Sabbagh & Gelman (S&G) present an insightful criticism of the emergentist
approach to language acquisition. The analysis takes as its starting point an
expressed frustration with the fact that emergentism is not packaged as a
single theory or formalism. As a result, S&G decide to focus their critical
attention on a particularly strong version of emergentism in which, ‘only
domain-general tools are required to account for language development.’
This strong formulation of the emergentist position matches up well with the
disembodied connectionism of the 1980s (Rumelhart & McClelland, 1986).
However, it misrepresents the richer expressions of emergentism being
developed by the authors of this volume. In particular, this ‘strong’ version
fails to properly appreciate the degree to which emergentists view cognition
as grounded on the body, the brain, and the social situation.
Consider a simple example from phonological development. There is a
universal tendency to avoid sequences of nasal consonants followed by
voiceless obstruents, as might arise in forms like ‘manpower.’ This constraint
is grounded on the facts of speech production (Huffman, 1993) and figures
prominently in recent elaborations of Optimality Theory (Kager, 1999).
Languages use at least five phonological processes to deal with this problem.

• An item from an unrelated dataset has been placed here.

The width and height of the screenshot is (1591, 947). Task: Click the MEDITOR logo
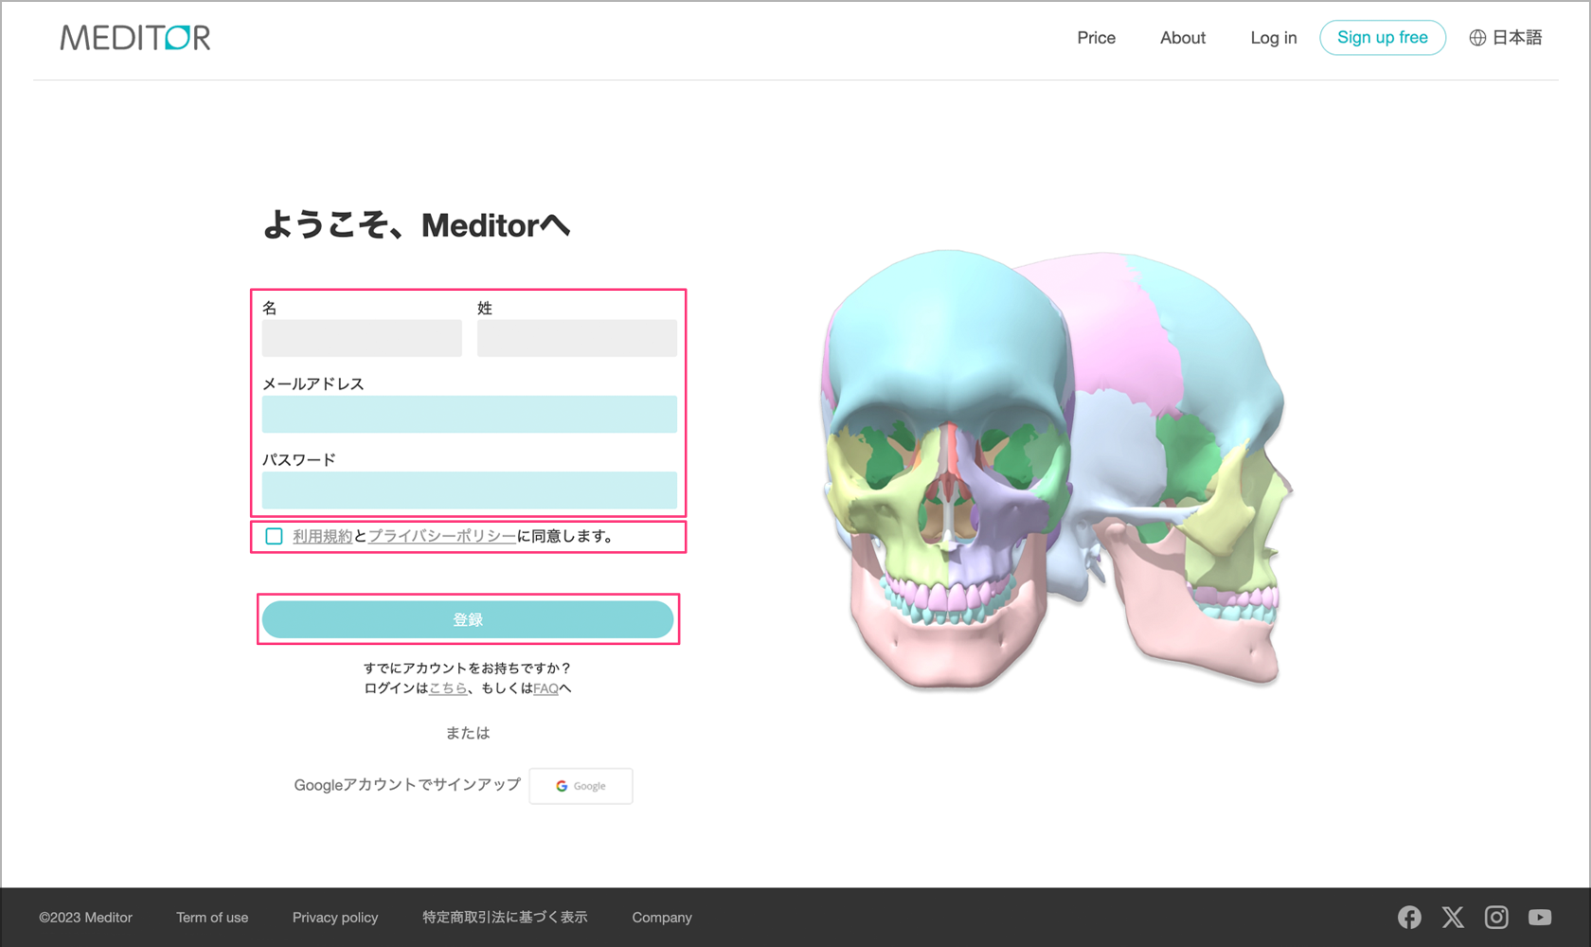click(135, 38)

These processes include nasal substitution, post-nasal voicing,
denasalization, nasal deletion, and vowel epenthesis. Initially, children may
apply a variety of these processes (Bernhardt & Stemberger, 1998). Which
processes are preserved and which are dropped out will depend on the shape
of the target language, whether it be Indonesian, Quechua, Toba Batak,
English, or Kelantan Malay. In the terms used by S&G, each of these
phonological processes is a small emergentist ‘buzzsaw’ cutting patterns that
are shaped not by some innate cognitive ‘blueprint,’ but by the emergent
facts of articulatory phonology.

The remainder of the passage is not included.